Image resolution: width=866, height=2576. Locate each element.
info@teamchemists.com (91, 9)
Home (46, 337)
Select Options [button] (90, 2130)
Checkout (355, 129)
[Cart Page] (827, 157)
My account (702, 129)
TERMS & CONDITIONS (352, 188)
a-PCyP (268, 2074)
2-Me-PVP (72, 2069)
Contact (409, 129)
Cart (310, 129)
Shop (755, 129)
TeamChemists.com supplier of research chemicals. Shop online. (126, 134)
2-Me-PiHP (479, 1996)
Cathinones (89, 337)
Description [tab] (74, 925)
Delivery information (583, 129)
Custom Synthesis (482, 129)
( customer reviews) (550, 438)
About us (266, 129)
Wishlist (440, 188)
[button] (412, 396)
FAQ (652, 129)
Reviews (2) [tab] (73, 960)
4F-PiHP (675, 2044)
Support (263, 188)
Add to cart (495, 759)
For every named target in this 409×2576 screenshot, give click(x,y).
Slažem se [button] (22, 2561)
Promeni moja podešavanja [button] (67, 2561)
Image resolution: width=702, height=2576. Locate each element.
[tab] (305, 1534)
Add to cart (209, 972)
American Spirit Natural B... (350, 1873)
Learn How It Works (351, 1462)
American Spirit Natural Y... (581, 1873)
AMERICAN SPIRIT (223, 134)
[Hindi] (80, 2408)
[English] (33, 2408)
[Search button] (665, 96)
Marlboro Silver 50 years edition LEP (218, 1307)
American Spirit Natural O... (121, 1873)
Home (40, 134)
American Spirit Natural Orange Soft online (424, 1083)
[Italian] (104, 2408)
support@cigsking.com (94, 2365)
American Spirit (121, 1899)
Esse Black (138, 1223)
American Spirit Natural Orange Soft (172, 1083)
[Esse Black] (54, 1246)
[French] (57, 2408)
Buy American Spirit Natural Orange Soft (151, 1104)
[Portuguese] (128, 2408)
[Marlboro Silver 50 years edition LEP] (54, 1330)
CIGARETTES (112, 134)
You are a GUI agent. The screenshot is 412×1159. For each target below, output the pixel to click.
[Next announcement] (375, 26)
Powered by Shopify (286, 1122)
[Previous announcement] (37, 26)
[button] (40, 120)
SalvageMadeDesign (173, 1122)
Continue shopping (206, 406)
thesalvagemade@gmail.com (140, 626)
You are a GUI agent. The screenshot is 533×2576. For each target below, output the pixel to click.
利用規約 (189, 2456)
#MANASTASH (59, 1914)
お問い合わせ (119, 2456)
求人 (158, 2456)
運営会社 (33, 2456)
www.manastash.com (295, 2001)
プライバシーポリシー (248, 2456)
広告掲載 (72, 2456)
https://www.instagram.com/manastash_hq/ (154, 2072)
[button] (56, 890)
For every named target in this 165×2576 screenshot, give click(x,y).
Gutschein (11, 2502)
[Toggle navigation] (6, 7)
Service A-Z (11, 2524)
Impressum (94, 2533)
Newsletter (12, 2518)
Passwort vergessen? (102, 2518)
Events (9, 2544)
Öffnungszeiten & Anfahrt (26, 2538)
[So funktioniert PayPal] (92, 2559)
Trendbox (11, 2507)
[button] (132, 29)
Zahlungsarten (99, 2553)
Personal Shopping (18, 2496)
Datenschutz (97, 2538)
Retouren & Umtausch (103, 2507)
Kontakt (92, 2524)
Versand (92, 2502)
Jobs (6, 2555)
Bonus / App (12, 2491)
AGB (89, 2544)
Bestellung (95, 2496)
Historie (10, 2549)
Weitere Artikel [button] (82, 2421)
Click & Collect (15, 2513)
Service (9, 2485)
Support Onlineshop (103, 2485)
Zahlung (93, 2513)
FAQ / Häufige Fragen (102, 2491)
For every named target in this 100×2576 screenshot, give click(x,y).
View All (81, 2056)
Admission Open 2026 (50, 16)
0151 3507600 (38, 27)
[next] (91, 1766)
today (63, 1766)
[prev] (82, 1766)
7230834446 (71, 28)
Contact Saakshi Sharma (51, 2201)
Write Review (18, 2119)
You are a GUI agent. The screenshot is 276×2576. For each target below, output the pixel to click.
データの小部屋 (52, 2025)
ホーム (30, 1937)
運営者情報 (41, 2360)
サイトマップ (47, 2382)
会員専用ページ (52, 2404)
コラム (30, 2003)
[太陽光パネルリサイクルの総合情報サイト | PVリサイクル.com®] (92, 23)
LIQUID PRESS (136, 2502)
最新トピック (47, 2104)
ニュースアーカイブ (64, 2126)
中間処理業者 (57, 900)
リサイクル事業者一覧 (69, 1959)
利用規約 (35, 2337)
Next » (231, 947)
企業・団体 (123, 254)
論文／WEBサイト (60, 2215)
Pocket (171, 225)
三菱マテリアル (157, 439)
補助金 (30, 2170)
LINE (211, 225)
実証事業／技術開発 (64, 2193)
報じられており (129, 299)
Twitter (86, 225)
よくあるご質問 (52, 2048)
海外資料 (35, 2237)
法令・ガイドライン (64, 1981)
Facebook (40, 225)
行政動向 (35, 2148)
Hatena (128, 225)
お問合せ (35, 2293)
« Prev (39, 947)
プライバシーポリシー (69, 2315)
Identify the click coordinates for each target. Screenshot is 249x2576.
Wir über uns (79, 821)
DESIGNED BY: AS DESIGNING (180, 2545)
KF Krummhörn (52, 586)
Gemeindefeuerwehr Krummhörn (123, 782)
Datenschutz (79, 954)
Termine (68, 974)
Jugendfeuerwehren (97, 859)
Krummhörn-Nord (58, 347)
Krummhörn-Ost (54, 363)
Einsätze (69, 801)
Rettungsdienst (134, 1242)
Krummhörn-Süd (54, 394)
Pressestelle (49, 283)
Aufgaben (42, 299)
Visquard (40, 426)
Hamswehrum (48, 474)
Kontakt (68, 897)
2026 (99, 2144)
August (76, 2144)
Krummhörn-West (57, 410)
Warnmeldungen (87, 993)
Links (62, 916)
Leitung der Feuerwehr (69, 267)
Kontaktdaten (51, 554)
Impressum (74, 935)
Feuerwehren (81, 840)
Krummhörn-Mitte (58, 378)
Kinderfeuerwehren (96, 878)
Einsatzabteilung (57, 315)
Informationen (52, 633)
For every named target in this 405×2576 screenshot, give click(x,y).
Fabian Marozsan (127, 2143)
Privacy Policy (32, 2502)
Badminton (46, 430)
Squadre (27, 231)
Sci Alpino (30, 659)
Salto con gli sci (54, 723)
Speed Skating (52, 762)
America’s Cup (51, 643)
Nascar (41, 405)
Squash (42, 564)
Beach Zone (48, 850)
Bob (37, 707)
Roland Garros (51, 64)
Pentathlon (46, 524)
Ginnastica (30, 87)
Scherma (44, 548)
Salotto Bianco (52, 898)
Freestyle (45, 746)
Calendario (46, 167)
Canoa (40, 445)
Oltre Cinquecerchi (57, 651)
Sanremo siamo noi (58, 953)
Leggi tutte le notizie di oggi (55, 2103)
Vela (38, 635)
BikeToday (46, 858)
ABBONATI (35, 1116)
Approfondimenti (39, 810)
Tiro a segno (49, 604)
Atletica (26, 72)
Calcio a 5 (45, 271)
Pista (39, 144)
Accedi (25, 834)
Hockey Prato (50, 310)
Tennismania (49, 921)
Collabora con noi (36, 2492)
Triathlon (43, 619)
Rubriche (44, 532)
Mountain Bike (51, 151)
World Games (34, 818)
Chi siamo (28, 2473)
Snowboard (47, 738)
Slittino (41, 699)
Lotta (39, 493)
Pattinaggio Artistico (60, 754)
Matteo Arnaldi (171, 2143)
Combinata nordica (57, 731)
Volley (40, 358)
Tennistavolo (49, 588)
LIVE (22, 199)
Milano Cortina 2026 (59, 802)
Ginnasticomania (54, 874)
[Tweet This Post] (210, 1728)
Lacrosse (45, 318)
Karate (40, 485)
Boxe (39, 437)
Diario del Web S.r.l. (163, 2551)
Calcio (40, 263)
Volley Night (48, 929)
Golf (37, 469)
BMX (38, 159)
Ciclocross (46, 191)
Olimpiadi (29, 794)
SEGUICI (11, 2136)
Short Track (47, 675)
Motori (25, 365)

- **ACTIVITY**
The required answer is the run of lines above, starting at the line with "Personal Shopping (18, 2496)" and ending at the line with "プライバシーポリシー (69, 2315)", reproduced exactly with both ends.

- **ANSWER BOX**
Personal Shopping (18, 2496)
Datenschutz (97, 2538)
Retouren & Umtausch (103, 2507)
Kontakt (92, 2524)
Versand (92, 2502)
Jobs (6, 2555)
Bonus / App (12, 2491)
AGB (89, 2544)
Bestellung (95, 2496)
Historie (10, 2549)
Weitere Artikel [button] (82, 2421)
Click & Collect (15, 2513)
Service (9, 2485)
Support Onlineshop (103, 2485)
Zahlung (93, 2513)
FAQ / Häufige Fragen (102, 2491)
For every named target in this 100×2576 screenshot, give click(x,y).
View All (81, 2056)
Admission Open 2026 (50, 16)
0151 3507600 (38, 27)
[next] (91, 1766)
today (63, 1766)
[prev] (82, 1766)
7230834446 (71, 28)
Contact Saakshi Sharma (51, 2201)
Write Review (18, 2119)
You are a GUI agent. The screenshot is 276×2576. For each target below, output the pixel to click.
データの小部屋 (52, 2025)
ホーム (30, 1937)
運営者情報 (41, 2360)
サイトマップ (47, 2382)
会員専用ページ (52, 2404)
コラム (30, 2003)
[太陽光パネルリサイクルの総合情報サイト | PVリサイクル.com®] (92, 23)
LIQUID PRESS (136, 2502)
最新トピック (47, 2104)
ニュースアーカイブ (64, 2126)
中間処理業者 (57, 900)
リサイクル事業者一覧 (69, 1959)
利用規約 (35, 2337)
Next » (231, 947)
企業・団体 (123, 254)
論文／WEBサイト (60, 2215)
Pocket (171, 225)
三菱マテリアル (157, 439)
補助金 (30, 2170)
LINE (211, 225)
実証事業／技術開発 (64, 2193)
報じられており (129, 299)
Twitter (86, 225)
よくあるご質問 (52, 2048)
海外資料 (35, 2237)
法令・ガイドライン (64, 1981)
Facebook (40, 225)
行政動向 (35, 2148)
Hatena (128, 225)
お問合せ (35, 2293)
« Prev (39, 947)
プライバシーポリシー (69, 2315)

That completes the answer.